→ Task to carry out
Count the lines in the records below that contain the word "agent", and give only that count.

::: The input

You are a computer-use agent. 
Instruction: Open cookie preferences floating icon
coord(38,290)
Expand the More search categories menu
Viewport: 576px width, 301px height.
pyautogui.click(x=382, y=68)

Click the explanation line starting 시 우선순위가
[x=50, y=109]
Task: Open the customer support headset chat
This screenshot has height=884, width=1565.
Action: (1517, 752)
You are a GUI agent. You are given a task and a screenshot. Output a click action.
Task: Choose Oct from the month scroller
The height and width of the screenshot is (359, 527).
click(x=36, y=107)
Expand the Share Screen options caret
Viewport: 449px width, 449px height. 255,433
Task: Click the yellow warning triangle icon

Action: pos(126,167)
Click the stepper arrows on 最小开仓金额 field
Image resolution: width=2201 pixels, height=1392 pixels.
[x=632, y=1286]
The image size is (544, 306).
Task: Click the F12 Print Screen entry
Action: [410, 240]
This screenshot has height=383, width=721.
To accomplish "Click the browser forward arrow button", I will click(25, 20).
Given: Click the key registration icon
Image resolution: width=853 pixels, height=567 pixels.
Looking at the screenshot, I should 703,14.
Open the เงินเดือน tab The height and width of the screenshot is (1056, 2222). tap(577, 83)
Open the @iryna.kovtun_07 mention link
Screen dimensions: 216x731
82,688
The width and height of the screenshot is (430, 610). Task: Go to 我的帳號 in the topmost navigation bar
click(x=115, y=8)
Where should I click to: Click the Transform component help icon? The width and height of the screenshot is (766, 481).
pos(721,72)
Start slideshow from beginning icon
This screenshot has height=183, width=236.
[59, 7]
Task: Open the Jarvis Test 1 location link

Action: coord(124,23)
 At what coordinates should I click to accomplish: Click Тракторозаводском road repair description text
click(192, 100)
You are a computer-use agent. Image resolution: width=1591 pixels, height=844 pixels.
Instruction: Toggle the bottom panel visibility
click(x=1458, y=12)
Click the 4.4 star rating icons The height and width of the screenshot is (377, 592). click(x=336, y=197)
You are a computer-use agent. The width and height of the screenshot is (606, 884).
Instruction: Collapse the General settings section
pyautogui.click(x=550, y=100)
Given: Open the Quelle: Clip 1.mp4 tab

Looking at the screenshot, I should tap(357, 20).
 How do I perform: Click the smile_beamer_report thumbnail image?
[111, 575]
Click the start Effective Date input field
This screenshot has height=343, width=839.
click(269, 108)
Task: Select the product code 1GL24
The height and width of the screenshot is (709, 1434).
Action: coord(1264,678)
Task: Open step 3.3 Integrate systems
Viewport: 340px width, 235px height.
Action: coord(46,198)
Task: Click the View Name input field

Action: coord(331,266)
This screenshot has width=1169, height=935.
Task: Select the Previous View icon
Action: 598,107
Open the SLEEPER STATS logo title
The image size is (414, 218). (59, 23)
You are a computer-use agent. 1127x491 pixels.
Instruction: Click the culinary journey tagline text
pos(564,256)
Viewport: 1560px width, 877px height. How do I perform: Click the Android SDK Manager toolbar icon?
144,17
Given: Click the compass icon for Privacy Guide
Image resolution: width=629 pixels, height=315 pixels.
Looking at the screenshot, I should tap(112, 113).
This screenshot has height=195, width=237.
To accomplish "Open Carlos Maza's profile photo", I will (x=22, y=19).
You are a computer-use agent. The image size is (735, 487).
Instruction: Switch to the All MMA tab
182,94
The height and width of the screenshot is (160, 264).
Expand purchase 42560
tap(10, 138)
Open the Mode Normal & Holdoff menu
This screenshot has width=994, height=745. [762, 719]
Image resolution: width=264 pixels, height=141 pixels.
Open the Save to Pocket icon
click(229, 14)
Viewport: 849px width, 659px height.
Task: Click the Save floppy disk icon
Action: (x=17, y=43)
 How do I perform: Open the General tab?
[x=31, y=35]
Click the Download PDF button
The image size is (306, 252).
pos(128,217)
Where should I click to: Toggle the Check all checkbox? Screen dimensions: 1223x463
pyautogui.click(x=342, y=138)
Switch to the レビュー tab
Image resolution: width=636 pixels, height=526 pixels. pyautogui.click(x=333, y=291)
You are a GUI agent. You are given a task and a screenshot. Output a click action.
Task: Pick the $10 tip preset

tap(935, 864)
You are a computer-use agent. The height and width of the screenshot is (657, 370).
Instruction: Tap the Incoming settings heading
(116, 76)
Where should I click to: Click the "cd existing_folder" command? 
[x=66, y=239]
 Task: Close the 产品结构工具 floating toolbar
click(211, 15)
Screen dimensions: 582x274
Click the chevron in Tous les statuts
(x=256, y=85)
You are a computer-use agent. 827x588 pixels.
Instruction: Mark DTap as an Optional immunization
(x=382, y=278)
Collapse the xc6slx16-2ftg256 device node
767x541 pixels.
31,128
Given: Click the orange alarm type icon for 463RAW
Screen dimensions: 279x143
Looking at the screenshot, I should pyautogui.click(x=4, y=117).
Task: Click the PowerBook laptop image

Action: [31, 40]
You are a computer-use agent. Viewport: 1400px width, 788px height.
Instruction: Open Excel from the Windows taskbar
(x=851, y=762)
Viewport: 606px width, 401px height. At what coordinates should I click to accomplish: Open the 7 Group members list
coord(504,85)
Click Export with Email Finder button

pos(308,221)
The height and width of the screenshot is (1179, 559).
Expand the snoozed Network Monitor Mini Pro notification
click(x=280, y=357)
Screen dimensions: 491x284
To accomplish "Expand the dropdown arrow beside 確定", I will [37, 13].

::::::

→ Finished exercise
10